▶ _DOCUMENT PASSAGE_:
During the modification, strictly follow the ZooKeeper Configuration Guide and ensure that other components can use ZooKeeper properly after ACL information modification.

Check that other components that depend on ZooKeeper can properly start and provide services.

HDFS

Change HDFS NameNode data storage directory dfs.namenode.name.dir

and data configuration directory dfs.datanode.data.dir.

This operation may cause service start abnormality.

▲▲▲▲▲

Strictly follow the prompt information when modifying related configuration items. Ensure that new values are valid.

Check whether services can be started properly.

Modify the HDFS instance start parameter GC_OPTS, HADOOP_HEAPSIZE, and GC_PROFILE.

This operation may cause service start abnormality.

▲▲

Strictly follow the prompt information when modifying related configuration items. Ensure that new values are valid. GC_OPTS does not conflict with HADOOP_HEAPSIZE.

Check whether services can be started properly.

Change the default value of dfs.replication from 3 to 1.

This operation will have the following impacts:

1. The storage reliability deteriorates. If the disk becomes faulty, data will be lost.

2. NameNode fails to be restarted, and the HDFS service is unavailable.

▲▲▲▲

When modifying related configuration items, check the parameter description carefully. Ensure that there are more than two replicas for data storage.

Check whether the default replica number is not 1 and whether the HDFS service is normal.

Change the RPC channel encryption mode of each module in Hadoop.

This operation causes service faults and service exceptions.

▲▲▲▲▲

Strictly follow the configuration guide, and make sure that the modified value is valid.

Check whether HDFS and other services that depend on HDFS can properly start and provide services.

Loader

Change the floating IP address of a Loader instance (loader.float.ip).

This operation may cause service start abnormality.

▲▲

Strictly follow the prompt information when modifying related configuration items. Ensure that new values are valid.

Check whether the Loader UI can be connected properly.

Modify the Loader instance start parameter LOADER_GC_OPTS.

This operation may cause service start abnormality.

▲▲

Strictly follow the prompt information when modifying related configuration items. Ensure that new values are valid.

▶ _THE RECORDS_:
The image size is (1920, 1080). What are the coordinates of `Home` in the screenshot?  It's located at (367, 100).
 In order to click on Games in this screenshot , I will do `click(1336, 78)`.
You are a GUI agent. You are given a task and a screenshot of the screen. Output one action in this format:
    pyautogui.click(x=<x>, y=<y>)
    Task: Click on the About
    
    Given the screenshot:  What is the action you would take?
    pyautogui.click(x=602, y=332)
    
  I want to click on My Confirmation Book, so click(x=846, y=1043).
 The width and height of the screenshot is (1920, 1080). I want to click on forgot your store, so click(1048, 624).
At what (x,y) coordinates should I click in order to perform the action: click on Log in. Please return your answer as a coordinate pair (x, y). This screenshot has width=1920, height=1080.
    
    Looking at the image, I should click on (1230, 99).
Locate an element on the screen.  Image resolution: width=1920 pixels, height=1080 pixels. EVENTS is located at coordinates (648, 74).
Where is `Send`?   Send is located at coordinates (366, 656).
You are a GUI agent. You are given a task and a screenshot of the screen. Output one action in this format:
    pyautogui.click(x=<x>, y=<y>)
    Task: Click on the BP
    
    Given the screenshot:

▶ _TASK LIST_:
a – Name every configuration parameter that the HDFS and Loader configuration text mentions by its exact identifier.
b – Arrange the lines of the entries as a Markdown table with the columns Row and Line. Start at the line containing "Locate an element", continue through the last line of the entries inclusive, and omit blank lines.

▶ _EXERCISE RESULTS_:
a – dfs.namenode.name.dir, dfs.datanode.data.dir, GC_OPTS, HADOOP_HEAPSIZE, GC_PROFILE, dfs.replication, loader.float.ip, LOADER_GC_OPTS

b –
| Row | Line |
|---|---|
| 1 | Locate an element on the screen.  Image resolution: width=1920 pixels, height=1080 pixels. EVENTS is located at coordinates (648, 74). |
| 2 | Where is `Send`?   Send is located at coordinates (366, 656). |
| 3 | You are a GUI agent. You are given a task and a screenshot of the screen. Output one action in this format: |
| 4 |     pyautogui.click(x=<x>, y=<y>) |
| 5 |     Task: Click on the BP |
| 6 |     Given the screenshot: |